The dipeptide sweetener now commonly known as APM and identified generally as the methyl ester of L-aspartyl-L-phenylalanine is estimated to have 100-160 times the sweetness of sucrose on a weight to weight basis. Among the limitations of this dipeptide sweetener are slow rate of dissolution and its limited stability in aqueous systems. The modes of decomposition of APM are not too fully understood but it does appear that the reactions that stem from the presence of APM in moisture lead to an unfavorable interaction with other materials such as aldehydes and ketones and also lead to undesired decomposition products.

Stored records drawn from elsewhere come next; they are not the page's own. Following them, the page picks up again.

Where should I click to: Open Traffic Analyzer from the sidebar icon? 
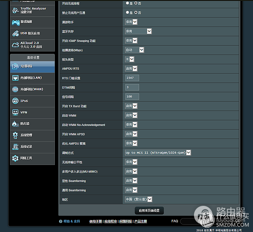(15, 10)
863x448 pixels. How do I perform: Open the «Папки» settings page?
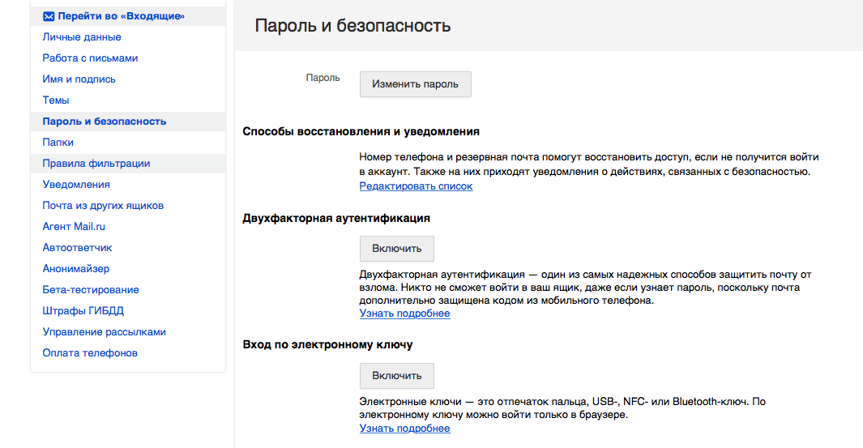[58, 143]
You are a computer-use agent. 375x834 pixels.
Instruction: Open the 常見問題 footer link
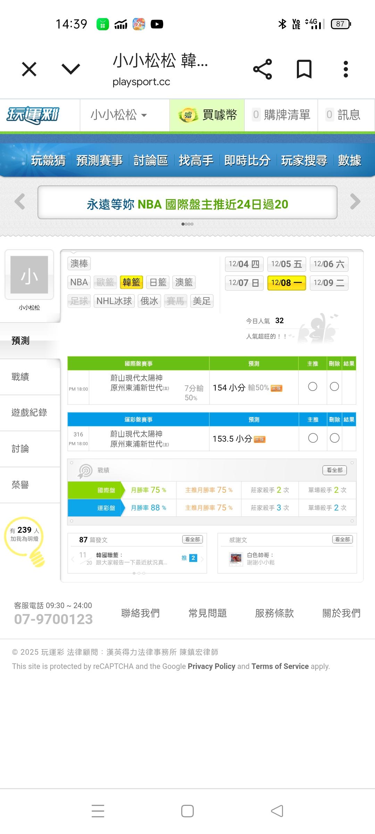[x=207, y=613]
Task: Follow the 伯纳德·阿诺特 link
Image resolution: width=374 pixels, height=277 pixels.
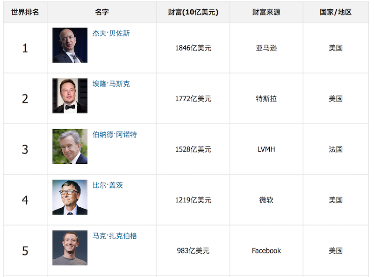Action: coord(115,134)
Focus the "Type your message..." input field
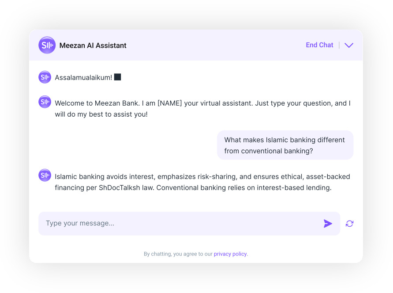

A further limitation of APM is the flowability of the dipeptide when intermixed with other powderous materials. The flowability of APM in granular mixtures with citric acid and other beverage mix ingredients is poor in that it tends to bridge the remaining ingredients such that the mix will not flow readily or discharge through high speed packaging equipment; when examined microscopically, APM is seen to cluster as "balls" of needles, no doubt explaining this limitation in product flowability; it is not too clear but it would appear as though there is an electrostatic phenomenon which causes such crystals to intermesh and aggregate. Even when the dipeptide per se is ground or it is coground with other materials serving as dispersants, the ultimate mix produced containing such a composition leaves much to be desired in terms of the flowability thereof by reason of the aforesaid properties of the dipeptide itself; the composition tends to pack or bridge and have a high angle of repose.